248 x 180 mm. (9 3/4 x 7 1/8 in.) [sheet]
Carlo Dolci has been described as ‘the most sophisticated draughtsman of the Florentine seicento’, and his drawings were owned by such prominent Florentine collectors of his day as Baldinucci and Cardinal Leopoldo de’ Medici. The present sheet is a particularly fine example of the artist’s polished draughtsmanship, as has been noted by the Dolci scholar Francesca Baldassari: ‘This beautiful face of a young man, meticulously defined and with great refinement in every detail, is stylistically one of the most expressive heads drawn by Carlo Dolci.

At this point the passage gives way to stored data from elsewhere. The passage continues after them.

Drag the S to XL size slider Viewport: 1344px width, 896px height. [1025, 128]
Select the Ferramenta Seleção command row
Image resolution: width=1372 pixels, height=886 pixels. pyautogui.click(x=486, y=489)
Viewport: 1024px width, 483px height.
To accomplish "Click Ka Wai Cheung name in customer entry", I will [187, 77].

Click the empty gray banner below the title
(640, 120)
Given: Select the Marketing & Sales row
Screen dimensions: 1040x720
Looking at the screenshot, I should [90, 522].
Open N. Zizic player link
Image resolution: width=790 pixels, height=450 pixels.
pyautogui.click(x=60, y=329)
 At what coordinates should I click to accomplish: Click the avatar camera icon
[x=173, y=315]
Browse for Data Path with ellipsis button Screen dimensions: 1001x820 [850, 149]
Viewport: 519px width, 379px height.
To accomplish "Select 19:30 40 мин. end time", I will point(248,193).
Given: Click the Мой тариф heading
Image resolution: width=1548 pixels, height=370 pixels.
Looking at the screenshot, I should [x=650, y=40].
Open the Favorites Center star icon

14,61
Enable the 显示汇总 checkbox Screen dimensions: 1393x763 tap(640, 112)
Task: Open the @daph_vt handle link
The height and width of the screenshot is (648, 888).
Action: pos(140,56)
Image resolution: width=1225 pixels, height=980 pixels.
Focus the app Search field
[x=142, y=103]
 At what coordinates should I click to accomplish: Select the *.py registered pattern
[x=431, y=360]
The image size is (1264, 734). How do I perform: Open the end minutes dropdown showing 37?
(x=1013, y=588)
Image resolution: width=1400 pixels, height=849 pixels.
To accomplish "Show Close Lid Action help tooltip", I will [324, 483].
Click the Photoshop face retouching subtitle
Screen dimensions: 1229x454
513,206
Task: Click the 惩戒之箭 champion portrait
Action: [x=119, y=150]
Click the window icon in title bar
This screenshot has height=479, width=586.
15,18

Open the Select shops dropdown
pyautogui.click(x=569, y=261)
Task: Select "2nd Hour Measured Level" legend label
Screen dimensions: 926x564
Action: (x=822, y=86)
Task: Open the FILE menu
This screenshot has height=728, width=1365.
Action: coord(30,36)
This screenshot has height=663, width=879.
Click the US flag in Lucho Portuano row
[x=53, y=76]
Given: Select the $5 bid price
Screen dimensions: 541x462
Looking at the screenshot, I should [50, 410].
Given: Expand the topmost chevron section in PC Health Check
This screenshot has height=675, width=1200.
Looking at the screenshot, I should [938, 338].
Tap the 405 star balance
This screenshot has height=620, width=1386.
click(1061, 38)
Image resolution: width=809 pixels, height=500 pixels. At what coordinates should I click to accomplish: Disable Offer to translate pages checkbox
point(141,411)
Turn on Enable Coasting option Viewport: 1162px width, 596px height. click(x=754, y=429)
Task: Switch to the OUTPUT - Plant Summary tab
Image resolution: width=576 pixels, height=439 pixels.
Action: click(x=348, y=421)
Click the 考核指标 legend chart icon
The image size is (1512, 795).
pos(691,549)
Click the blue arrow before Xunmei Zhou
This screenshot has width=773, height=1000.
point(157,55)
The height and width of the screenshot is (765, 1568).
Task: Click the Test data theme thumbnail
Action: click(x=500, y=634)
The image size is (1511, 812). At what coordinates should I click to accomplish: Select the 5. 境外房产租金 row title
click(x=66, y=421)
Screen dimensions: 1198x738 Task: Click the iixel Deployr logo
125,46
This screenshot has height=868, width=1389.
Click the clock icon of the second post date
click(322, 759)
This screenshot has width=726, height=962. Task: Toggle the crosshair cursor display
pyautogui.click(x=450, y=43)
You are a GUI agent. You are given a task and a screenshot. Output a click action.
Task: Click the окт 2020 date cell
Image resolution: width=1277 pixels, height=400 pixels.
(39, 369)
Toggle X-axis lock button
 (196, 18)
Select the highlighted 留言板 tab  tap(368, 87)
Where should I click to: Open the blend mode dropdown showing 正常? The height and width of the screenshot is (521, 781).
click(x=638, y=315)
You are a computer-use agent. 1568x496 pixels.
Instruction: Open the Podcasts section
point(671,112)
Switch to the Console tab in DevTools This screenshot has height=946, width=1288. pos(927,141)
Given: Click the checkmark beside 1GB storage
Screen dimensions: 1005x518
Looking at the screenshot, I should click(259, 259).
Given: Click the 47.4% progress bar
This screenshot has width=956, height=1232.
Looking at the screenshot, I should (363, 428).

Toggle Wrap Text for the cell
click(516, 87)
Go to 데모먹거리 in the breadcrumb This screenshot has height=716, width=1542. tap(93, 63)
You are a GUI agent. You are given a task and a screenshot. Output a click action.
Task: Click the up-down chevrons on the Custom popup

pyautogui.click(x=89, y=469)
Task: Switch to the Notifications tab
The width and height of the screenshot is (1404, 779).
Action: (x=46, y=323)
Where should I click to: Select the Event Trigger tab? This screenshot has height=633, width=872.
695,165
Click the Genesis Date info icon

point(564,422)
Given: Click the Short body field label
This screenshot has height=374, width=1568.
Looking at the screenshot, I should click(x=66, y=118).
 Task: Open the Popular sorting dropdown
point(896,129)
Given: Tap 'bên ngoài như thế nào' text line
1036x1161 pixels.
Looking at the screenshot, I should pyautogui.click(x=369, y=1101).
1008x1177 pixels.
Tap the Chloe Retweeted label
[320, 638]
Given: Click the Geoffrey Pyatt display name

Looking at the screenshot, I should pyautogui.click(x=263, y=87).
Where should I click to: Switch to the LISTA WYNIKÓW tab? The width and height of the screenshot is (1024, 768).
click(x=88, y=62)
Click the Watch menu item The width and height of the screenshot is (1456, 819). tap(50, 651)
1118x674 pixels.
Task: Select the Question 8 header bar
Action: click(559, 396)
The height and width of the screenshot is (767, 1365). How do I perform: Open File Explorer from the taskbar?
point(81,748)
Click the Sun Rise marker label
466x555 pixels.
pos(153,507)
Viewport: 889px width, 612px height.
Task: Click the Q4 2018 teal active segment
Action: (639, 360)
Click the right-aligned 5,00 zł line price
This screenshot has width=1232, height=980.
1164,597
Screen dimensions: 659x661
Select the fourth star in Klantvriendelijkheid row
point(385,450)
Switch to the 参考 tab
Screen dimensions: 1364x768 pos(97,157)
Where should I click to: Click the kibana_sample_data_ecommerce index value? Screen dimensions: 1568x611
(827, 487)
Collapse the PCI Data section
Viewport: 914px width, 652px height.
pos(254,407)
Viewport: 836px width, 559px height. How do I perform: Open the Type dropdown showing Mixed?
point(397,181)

Within his graphic corpus, the most striking comparisons are to be found with the ‘Portrait of the Artist’s Wife’ (Paris, Musée du Louvre, Inv.1140), characterized by similar minute marks and intricate crosshatching, which in this drawing is particularly visible in the neck and the cheerful cap. A peculiar characteristic of Dolci, also evident in this ‘Head of a Young Man’, is moreover that the image is both ‘ideal’ and ‘natural’, which he achieves by defining and punctuating the roundness and purity of the face in every detail. Since it cannot be linked to any known work by Dolci, this [drawing] would appear to belong to the category of autonomous studies, conceived as works of art in themselves, of which the artist produced many examples. Although it is quite difficult to date Dolci’s autonomous graphic works due to the invariability of his drawing style, this ‘Head of a Young Man’ would seem to be dated between the 1640s and 1660s, when the painter broke away from [Matteo] Rosselli’s decorative style and achieved results similar to the purist and sharply defined style of his fellow countrymen Lorenzo Lippi and Ottavio Vannini.’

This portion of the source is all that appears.